Theresa's eyes widened again in confusion. “I don't know. If it wasn't a heart attack, though, how else could it have happened? And Dr. Alexander said it wasn't a heart attack.”

“Why would she do such a thing?”

“It may not seem much to you, but . . . Mamma always had a reputation for being a very beautiful woman and a great actress, you know. And recently, well . . . she was pretty far into her fifties, although she pretended to be much younger,” she added spitefully, “and the parts just weren't coming in. And after Papa's death—she felt terribly guilty about that. She wasn't living at home, you know, when he died, and that bothered her terribly.”

“You mean that she had been separated from her husband?”

“Not precisely separated, but”—and she slid away from that topic—“perhaps she couldn't face the prospect of becoming old and helpless and unloved.” Theresa's voice trembled with sincerity as she finished.

Sanders leaned back and considered her. There had been something else in that voice, too, and he was willing to bet a week's pay that it was hatred. “Thank you, Mrs. Milanovich,” he said briskly. “We'll certainly take that into account. You have been most helpful.” Two can lie as easily as one, after all. She smiled in sweet triumph, stood up with careful elegance, and walked out of the room.
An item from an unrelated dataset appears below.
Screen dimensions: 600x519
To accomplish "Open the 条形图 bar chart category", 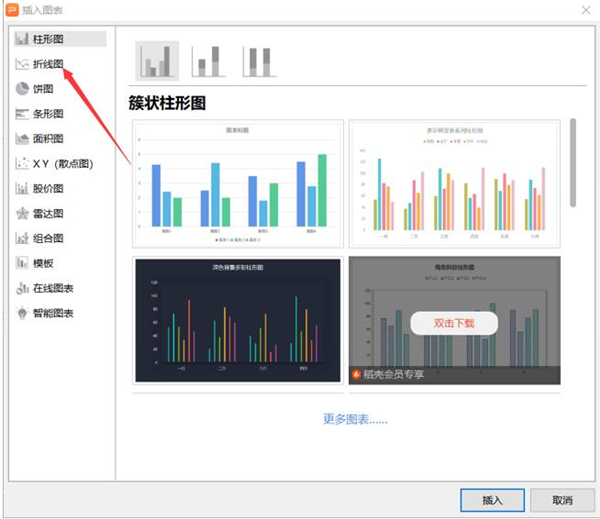I will (48, 114).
He was still repelled by the way she moved across the floor.

The door to the library snapped open before he could send for anyone else. A small, neat young woman with short dark hair and a white face stood in the doorway. “I am Veronika von Hohenkammer,” she said crisply. “If you have finished talking to my sister, I'd like to get this over with.” After the wispiness of the first one, this one's aggressiveness momentarily startled him. He could see why the two daughters might hate each other.

“Actually,” he said, standing up and taking his brisk tone from her, “I had been planning on seeing her husband first so they could both go home. I gather they are concerned about leaving their children.”